The University of Virginia launched the Virginia College Advising Corps (VCAC) in the fall of 2005 as a public service program to address the widening gap in college access for low income, first generation, and under-represented students. Our mission is to increase the number of these students entering and completing higher education.

The Corps places recent UVA graduates in high schools throughout the Commonwealth to work alongside counselors and other college access organizations. These near-peer College Advisers assist high school students and their families with college searches, essay writing, SAT/ACT prep, college applications, FAFSA completion, scholarship searches, college visits, and successfully transitioning to post-secondary education. Since 2005, our Advisers have done the following:

  • 163,009 1-on-1 appointments with students
  • 25,711 classroom visits and workshops
  • 13,410 meetings with parents
  • 4,421 campus tours
  • 8,407 assisted on SAT preparation
  • 13,351 FAFSAs completed

Currently, 22 Advisers serve in 26 partner high schools. The program became the model for the national College Advising Corps, now present in 15 states with 597 Advisers in service. In program year 2015-2016, Advisers helped to bring $36,072,683 in institutional aid and $6,750,616 in scholarships to students in our localities across the Commonwealth. VCAC is a joint venture of the University of Virginia and the national College Advising Corps, and is an AmeriCorps program.

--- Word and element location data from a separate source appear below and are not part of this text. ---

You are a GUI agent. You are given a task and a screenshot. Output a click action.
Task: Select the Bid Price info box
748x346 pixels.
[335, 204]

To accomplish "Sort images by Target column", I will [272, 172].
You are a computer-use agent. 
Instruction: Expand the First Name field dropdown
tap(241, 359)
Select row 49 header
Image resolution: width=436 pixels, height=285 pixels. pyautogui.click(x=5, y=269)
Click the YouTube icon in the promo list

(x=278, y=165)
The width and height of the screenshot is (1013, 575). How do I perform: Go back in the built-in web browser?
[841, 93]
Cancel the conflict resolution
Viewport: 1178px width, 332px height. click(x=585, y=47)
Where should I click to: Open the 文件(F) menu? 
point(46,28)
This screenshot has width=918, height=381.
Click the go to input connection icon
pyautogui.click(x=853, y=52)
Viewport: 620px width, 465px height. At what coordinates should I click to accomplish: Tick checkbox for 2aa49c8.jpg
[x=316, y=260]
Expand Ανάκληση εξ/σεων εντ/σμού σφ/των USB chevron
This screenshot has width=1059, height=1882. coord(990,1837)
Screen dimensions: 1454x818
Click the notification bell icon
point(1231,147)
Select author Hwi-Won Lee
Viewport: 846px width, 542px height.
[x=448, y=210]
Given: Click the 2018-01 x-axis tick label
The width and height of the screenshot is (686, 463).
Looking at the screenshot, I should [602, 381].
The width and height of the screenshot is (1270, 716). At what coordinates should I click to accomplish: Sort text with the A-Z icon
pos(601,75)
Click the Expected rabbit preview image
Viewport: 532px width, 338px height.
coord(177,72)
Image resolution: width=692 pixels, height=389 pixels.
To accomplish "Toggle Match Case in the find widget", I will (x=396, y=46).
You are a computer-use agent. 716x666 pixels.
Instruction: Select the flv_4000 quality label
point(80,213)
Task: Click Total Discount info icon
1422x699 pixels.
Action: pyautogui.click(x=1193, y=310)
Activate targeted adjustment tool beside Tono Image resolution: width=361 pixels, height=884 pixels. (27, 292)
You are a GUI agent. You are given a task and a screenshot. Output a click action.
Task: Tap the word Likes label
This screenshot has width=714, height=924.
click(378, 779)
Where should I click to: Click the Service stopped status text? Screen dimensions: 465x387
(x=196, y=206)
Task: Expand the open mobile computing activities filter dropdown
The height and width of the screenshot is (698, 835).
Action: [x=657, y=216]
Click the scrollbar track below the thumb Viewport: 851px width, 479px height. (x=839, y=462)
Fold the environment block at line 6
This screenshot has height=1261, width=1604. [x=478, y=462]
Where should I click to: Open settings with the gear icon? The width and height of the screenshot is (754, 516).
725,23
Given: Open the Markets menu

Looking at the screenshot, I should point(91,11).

The Need for an Advising Corps

  • Many low-income, first-generation-college, and underrepresented students are not receiving the advice and support they need to identify and enroll in colleges where they will persist to degree – with lasting consequences not only for those students, but also for the nation.
  • Nearly 25% of low-income students who score in the top quartile on standardized tests will never go to college.
  • College access studies have found that the complexities of college and financial aid applications are a serious barrier for low-income students, many of whom are the first in their families to consider college.
  • The national student-to-guidance counselor ratio of 467:1 means that the average student spends 20 minutes per year talking to a counselor.
  • According to the Department of Education, 90 percent of the fastest-growing jobs today require post-secondary education, yet the U.S. lags behind other nations in young adults enrolled in higher education.